Years ago I attempted to build an experimental language with first-class resumable functions. Every function can be invoked by the caller through a special reference type called "quaint". The caller can resume or stop the execution of the function either after reaching a timeout, or after passing a "wait label":

https://github.com/bbu/quaint-lang

A typical CPU-intensive example where preemption is done by the caller after a certain timeout:

    entry
    {
        fibq: quaint(u32) = ~fibonacci(32 as u32);

        ps("At start: "), pu8(fibq@start), pnl();
        iter: u32 = 0:u32;

        do {
            wait fibq for 1000 msec;
            ps("Iteration "), pu32(iter++), pnl();
        } while !fibq@end;

        ps("At end: "), pu8(fibq@end), pnl();
        const value: u32 = *fibq;
        ps("Reaped value: "), pu32(value), pnl();
    }

    fibonacci(number: u32): u32
    {
        if number == 0:u32 || number == 1:u32 {
            return number;
        } else {
            return fibonacci(number - 1:u32) + fibonacci(number - 2:u32);
        }
    }
An example that uses "wait labels" to suspend execution of the callee at certain points:

    entry
    {
        q: quaint(u64) = ~pointless_function();

        wait q until pointless_function::label_a;
        ps("At label_a: "), pu8(q@pointless_function::label_a), pnl();

        wait q until pointless_function::label_b;
        ps("At label_b: "), pu8(q@pointless_function::label_b), pnl();

        wait q until pointless_function::label_c;
        ps("At label_c: "), pu8(q@pointless_function::label_c), pnl();

        wait q;
        ps("At end: "), pu8(q@end), pnl();

        ps("Result: "), pu64(*q), pnl();
    }

    pointless_function: u64
    {
        i: u64 = 0 as u64;

        while ++i < 1000000:u64 {
            x: vptr = malloc(1024:usize);
            free(x);

            if i == 300000:u64 {
                [label_a]
            } elif i == 600000:u64 {
                [label_b]
            } elif i == 900000:u64 {
                [label_c]
            }
        }

        return i;
    }


I really like this.

Thank you for your comment and sharing.

I have a lightweight 1:M:N runtime (1 scheduler thread, M kernel threads, N lightweight threads) which preempts by setting hot loops to the limit.

https://github.com/samsquire/preemptible-thread (Rust, Java and C)

How do you preempt code that is running?

Would you like to talk more about your idea?


> How do you preempt code that is running?

It runs in its own VM with custom instructions.

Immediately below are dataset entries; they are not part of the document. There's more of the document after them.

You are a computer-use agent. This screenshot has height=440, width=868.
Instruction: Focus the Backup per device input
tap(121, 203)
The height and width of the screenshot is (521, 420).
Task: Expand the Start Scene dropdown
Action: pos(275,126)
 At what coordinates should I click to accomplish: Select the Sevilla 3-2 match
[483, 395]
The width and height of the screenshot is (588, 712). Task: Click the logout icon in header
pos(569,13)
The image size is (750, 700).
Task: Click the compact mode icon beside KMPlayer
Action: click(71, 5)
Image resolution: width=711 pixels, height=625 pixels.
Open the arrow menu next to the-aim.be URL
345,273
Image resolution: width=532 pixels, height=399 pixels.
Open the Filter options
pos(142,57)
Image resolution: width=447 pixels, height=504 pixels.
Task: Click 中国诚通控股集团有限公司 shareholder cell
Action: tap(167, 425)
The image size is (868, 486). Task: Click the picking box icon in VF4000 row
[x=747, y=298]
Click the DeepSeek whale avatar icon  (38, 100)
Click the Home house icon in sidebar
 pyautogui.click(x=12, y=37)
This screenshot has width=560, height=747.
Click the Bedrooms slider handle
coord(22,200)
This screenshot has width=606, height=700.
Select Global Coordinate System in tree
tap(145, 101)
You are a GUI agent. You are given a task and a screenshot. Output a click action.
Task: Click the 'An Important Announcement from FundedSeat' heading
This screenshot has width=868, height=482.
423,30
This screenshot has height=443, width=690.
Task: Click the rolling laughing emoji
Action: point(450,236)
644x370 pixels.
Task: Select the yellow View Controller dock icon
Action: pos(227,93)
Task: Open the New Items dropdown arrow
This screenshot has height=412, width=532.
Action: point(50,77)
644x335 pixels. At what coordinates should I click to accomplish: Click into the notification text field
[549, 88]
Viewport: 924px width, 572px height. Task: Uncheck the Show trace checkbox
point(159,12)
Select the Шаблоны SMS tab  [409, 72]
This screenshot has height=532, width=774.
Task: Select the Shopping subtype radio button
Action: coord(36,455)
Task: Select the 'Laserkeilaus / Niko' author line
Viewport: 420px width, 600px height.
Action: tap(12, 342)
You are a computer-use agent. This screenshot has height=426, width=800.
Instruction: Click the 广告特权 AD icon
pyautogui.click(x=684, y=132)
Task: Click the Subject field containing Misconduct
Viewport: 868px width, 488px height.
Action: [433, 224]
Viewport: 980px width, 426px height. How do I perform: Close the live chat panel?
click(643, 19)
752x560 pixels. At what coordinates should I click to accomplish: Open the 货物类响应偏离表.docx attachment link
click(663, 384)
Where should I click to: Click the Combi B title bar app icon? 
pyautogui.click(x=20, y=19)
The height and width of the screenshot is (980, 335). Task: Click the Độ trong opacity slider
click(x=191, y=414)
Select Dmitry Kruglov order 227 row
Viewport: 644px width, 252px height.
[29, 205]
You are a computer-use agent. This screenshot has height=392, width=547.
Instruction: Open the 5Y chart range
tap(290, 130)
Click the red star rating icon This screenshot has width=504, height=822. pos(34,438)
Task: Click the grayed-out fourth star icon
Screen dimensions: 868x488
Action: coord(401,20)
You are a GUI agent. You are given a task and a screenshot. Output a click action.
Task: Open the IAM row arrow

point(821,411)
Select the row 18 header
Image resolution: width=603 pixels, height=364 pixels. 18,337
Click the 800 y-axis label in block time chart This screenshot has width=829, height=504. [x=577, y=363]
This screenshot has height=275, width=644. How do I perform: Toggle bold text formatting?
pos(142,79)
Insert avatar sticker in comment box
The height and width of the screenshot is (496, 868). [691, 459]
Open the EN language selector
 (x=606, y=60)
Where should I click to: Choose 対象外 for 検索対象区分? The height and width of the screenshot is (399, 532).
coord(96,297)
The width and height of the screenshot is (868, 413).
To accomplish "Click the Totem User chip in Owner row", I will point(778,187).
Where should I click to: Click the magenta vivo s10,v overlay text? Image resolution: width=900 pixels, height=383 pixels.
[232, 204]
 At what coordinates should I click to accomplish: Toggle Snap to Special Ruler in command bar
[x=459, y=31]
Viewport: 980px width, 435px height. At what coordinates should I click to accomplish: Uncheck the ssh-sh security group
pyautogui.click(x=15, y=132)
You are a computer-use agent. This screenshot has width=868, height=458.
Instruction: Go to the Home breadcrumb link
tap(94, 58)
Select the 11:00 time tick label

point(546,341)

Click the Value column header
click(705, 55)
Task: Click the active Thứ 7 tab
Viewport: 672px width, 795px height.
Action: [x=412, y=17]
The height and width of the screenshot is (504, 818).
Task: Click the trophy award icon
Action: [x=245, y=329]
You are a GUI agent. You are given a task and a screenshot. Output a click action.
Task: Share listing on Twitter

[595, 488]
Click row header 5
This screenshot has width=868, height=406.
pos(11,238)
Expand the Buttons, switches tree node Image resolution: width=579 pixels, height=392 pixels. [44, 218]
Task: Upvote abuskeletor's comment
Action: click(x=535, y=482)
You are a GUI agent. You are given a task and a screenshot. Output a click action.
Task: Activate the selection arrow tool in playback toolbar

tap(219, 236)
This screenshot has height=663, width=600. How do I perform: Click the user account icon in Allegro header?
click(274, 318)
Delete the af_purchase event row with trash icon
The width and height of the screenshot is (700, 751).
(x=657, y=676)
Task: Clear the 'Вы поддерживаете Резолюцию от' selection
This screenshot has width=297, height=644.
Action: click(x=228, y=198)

The "wait" statement corresponds to a special instruction that is able to switch to a separate execution context and restore the parent context when necessary.

To implement this in native code, some kind of runtime support would be needed. Perhaps a dedicated thread that is able to stop/resume the main thread, changing the contents of the stack and the registers.


Ha. Amazing! Someone actually implemented a variant of COME FROM of C-INTERCAL infamy in another language.

And moreover made it a reasonable and readable variant!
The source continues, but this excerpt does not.